#' @title Climate Change Metric
#'
#' @description
#' A temperature metric that computes the ratio or porportion of organisms with
#' different temperature tolerances. It can be calculated at Taxonomic Levels 5 and 4
#'
#' @name CalcCC
#' @aliases CalcCC
#' @usage CalcCC(data, season = NULL, TL = 5L,
#' method = 1L)
#' @param data A dataframe containing \emph{standardised} taxa with at least
#' eight columns and in the specified order. Extra columns can be added,
#' but they must be related to Sampling Point. See 'Details'
#' @param season Optional. An integer vector containing up to 7 elements,
#' from \samp{1L} to \samp{7L}. It is only needed when the input data frame contains
#' Season and Year instead of Sample ID and Date.

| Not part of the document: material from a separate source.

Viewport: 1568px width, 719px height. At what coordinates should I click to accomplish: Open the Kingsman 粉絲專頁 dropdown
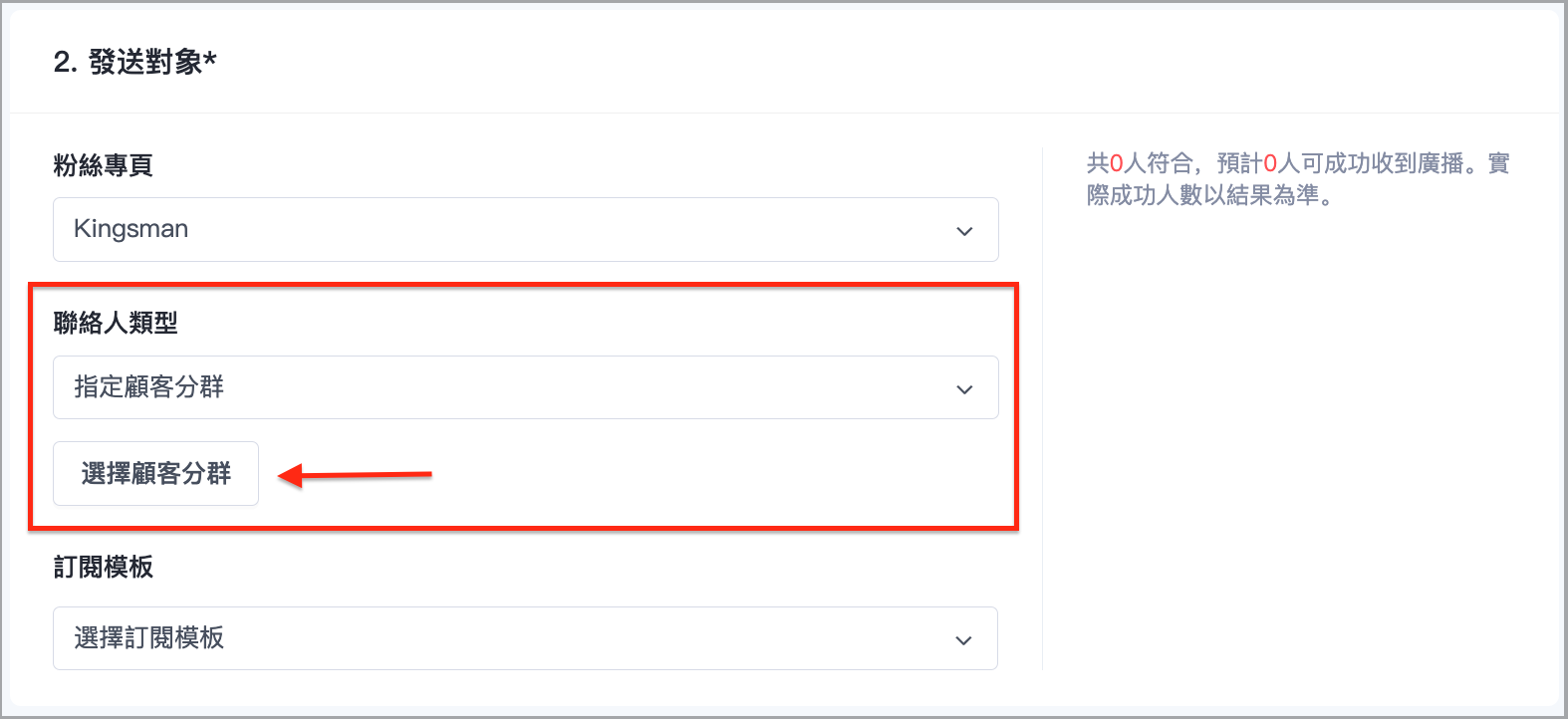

See 'Details' for more info about
#' input columns.
#' @param TL An integer vector containing up to 2 elements which would
#' represent the taxonomic level to calulate Climate Change at.
#' @param method It can take either take the numeric value \samp{1L}, which
#' computes the percentage of indicators, or \samp{2} which calculates the
#' proportion of \emph{n} thermal indicators (useful when data contain log
#' abundances rather than counts).
#' @details
#' The input dataframe \code{data} must contain a minimum of eight columns in the
#' specified order: \code{TL} (Taxonomic Level), \code{Site}, \code{Season} or \code{Sample ID},
#' \code{Year} or \code{Date} (Date object), \code{Maitland Code}, \code{Maitland Name}, \code{Abundance},
#' \code{Infered} (Code returned by the function \code{StandardiseRawTaxa}
#' which can be declared as \samp{0} if \code{StandardiseRawTaxa} is not used).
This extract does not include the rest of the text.